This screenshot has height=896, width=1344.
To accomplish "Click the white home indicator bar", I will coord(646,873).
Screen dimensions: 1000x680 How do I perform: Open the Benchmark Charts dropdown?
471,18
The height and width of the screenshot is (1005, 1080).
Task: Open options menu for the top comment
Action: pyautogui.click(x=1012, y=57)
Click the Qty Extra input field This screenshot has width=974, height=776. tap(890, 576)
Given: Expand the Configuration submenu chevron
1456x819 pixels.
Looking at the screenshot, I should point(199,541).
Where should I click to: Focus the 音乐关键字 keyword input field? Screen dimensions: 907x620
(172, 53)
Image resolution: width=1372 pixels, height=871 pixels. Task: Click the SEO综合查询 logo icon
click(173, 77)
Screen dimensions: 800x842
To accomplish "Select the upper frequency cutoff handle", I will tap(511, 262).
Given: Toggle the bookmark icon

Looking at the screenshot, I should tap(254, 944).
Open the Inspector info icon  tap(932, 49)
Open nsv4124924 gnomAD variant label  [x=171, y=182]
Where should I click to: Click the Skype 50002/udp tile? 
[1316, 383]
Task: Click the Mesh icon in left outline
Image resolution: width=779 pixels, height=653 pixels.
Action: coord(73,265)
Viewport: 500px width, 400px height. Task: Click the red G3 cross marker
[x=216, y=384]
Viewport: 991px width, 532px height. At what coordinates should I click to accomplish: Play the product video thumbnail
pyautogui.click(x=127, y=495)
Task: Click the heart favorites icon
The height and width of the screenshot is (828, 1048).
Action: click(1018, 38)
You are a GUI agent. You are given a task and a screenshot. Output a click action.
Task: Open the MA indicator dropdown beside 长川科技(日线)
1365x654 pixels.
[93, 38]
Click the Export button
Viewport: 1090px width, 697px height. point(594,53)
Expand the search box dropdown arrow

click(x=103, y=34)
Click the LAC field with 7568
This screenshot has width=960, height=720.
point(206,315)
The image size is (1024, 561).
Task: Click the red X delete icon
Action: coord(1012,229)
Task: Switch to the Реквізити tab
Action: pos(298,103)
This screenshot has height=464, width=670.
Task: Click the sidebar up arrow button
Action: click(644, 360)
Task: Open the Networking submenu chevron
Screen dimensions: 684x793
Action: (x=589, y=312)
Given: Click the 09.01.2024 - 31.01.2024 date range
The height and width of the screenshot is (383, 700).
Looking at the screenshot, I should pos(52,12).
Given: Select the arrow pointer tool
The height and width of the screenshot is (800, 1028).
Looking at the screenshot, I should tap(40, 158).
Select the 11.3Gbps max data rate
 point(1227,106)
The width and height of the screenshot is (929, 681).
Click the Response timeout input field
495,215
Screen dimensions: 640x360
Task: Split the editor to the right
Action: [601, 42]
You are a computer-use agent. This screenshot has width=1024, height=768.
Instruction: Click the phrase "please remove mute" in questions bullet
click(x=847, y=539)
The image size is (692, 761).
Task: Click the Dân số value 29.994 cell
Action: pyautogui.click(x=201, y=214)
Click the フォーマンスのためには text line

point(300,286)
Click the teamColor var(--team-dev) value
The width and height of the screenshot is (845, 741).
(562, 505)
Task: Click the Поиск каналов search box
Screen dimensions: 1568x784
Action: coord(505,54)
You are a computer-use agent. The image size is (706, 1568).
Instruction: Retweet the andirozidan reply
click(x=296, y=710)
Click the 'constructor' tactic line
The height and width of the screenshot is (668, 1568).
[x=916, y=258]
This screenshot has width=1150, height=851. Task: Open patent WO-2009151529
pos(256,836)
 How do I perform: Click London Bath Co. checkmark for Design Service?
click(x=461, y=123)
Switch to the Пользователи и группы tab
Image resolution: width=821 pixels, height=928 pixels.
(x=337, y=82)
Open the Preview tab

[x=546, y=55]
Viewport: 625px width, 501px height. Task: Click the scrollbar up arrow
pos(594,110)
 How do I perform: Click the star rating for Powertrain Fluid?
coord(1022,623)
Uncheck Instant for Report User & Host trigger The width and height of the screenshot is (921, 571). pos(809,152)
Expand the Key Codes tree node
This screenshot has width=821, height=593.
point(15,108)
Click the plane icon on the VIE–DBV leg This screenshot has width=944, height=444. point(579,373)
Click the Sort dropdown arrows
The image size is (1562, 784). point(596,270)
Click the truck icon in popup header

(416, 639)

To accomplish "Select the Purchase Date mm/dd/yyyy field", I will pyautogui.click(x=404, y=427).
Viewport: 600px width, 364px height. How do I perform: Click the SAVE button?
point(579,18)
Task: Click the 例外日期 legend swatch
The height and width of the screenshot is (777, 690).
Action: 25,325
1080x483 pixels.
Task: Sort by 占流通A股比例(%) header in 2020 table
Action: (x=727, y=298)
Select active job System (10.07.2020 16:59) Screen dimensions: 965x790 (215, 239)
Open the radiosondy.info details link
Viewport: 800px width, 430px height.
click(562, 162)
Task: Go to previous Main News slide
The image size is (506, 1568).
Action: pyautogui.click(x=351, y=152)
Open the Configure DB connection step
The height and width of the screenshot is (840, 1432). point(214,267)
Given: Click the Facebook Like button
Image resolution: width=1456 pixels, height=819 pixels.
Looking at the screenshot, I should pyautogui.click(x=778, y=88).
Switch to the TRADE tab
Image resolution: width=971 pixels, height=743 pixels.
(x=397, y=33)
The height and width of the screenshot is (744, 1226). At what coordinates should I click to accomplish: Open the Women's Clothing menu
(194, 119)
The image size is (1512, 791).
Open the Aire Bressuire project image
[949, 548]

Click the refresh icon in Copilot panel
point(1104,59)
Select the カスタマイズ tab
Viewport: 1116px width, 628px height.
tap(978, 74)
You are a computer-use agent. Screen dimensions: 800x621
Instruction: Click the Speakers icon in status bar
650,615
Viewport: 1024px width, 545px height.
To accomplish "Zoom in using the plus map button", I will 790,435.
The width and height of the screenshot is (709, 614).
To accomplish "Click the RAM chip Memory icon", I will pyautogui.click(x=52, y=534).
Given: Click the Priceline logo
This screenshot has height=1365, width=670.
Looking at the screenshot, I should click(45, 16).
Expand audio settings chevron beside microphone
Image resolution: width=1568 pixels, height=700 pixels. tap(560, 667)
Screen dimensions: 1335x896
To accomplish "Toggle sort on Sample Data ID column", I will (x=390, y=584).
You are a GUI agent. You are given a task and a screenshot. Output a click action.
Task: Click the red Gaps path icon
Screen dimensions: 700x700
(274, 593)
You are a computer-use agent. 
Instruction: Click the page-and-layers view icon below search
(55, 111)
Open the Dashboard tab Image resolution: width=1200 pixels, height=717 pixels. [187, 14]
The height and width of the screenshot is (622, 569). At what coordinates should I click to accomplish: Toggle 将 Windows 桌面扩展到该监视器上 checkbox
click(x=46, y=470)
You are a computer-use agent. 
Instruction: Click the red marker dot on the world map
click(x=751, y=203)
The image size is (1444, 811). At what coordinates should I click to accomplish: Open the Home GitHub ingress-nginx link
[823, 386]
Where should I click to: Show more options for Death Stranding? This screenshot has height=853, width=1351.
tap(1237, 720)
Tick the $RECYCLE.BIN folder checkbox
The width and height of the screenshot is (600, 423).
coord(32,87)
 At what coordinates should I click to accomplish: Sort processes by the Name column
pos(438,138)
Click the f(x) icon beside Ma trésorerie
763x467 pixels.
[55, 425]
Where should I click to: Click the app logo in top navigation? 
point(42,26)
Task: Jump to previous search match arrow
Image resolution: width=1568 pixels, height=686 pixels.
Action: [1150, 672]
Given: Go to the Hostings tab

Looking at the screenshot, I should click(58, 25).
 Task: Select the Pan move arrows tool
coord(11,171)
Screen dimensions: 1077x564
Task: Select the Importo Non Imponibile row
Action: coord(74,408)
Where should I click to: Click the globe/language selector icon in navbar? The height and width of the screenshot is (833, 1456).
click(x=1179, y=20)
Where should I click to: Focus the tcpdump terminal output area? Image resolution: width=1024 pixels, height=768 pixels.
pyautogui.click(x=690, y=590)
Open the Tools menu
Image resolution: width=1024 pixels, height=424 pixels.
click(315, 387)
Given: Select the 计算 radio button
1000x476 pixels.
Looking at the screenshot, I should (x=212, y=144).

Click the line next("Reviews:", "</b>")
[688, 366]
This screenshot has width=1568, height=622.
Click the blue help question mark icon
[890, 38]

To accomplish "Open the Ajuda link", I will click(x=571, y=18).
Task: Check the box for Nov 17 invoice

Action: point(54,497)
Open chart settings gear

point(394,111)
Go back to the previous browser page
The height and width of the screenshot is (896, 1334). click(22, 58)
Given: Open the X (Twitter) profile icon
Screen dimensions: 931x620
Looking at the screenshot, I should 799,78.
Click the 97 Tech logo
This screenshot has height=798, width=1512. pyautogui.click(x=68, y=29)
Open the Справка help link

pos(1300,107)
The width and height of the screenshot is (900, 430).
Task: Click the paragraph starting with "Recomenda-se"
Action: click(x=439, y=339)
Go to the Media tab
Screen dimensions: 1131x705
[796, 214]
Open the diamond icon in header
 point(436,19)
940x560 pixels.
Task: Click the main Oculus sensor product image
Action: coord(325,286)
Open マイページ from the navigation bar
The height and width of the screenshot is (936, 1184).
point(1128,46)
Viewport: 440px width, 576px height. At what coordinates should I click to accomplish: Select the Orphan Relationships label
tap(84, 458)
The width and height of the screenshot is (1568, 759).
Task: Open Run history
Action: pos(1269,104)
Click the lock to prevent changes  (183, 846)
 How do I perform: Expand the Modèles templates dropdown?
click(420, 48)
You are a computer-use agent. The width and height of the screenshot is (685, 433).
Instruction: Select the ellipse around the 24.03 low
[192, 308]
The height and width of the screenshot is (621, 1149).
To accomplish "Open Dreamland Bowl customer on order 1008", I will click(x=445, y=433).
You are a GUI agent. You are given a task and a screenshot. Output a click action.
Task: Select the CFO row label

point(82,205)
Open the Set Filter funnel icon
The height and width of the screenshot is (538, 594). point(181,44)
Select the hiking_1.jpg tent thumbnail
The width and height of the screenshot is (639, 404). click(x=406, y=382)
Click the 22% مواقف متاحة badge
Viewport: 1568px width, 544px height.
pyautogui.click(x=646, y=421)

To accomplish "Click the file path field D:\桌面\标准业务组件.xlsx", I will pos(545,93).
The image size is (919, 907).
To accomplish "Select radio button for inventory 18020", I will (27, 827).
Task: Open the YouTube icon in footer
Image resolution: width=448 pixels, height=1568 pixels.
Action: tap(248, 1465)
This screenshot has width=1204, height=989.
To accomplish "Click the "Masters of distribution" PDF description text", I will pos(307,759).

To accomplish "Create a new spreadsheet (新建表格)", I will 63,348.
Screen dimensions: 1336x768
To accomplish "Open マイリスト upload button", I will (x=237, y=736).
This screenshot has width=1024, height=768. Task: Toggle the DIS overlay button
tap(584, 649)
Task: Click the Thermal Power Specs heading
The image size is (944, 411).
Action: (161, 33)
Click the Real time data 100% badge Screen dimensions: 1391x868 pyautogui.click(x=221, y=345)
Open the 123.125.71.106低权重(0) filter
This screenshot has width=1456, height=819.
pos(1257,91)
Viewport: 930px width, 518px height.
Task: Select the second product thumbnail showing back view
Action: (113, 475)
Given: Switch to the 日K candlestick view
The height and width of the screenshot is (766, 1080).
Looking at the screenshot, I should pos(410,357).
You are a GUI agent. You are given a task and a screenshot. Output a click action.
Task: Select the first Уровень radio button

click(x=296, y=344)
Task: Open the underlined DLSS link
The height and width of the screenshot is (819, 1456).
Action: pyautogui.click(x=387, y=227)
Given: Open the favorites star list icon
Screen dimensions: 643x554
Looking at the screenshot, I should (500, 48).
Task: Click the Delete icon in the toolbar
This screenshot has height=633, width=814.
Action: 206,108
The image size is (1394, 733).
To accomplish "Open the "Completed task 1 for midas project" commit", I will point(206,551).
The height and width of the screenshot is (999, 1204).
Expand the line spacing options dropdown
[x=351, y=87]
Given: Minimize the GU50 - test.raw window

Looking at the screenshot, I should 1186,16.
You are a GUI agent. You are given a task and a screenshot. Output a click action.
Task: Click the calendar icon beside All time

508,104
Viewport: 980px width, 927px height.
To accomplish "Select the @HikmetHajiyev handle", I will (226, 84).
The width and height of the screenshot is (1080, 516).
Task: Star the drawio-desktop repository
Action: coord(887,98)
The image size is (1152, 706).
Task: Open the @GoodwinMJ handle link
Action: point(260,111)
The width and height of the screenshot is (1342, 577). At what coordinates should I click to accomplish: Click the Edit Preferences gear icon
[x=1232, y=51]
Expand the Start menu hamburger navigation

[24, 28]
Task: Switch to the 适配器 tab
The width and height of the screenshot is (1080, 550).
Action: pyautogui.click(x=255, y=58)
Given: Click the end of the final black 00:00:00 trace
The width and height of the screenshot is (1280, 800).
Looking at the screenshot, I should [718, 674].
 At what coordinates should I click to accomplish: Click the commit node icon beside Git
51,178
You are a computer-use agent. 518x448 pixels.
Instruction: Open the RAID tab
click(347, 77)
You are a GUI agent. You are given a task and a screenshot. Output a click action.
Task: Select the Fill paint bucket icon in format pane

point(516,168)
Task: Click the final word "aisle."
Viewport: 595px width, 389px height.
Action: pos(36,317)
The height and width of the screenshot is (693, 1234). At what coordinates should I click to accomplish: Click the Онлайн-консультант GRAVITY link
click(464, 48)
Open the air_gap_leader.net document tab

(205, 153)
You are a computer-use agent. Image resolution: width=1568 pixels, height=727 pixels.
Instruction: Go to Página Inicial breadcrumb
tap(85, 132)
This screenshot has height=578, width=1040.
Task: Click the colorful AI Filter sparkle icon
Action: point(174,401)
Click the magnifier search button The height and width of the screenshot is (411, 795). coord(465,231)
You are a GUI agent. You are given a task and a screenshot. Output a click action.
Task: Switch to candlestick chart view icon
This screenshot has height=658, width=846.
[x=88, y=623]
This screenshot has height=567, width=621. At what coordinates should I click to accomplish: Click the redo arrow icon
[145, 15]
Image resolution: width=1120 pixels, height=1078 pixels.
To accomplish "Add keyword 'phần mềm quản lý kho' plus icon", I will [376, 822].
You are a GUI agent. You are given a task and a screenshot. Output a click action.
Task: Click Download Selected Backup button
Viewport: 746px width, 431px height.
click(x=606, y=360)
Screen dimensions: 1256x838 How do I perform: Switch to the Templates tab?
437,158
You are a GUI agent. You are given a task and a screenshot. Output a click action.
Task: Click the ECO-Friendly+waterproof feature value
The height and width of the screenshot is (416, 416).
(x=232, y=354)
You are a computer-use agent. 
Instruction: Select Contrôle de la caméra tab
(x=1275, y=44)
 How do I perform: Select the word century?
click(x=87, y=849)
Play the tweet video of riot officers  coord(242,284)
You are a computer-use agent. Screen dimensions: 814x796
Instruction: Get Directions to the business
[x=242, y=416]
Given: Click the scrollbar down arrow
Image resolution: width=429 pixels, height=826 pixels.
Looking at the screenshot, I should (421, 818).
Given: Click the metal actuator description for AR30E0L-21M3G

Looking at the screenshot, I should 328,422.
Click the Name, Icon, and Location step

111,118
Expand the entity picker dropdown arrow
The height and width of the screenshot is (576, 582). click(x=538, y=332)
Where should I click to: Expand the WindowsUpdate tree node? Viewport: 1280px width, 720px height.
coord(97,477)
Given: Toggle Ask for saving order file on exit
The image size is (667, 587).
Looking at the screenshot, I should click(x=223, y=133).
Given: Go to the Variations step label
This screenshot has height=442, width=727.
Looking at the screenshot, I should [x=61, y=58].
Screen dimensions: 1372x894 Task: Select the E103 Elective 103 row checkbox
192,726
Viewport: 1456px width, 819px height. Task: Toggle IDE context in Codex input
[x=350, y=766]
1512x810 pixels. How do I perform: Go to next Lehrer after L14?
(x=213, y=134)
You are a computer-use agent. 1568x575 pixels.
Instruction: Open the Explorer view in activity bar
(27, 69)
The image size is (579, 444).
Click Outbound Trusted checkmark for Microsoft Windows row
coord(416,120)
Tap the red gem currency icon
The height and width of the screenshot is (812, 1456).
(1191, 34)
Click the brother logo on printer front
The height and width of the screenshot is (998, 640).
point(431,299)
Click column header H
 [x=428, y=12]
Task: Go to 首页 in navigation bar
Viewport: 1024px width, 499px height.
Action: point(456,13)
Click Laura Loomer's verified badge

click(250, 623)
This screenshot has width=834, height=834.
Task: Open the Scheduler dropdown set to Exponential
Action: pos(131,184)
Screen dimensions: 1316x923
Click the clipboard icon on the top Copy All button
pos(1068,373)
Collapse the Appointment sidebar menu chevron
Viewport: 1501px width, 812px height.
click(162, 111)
☆ ☆ ☆ ☆ ☆ ☆ ☆
Copy out each line of the listing where the string "final" appears.

* [Answer space]:
Given: Click the end of the final black 00:00:00 trace
Task: Click the final word "aisle."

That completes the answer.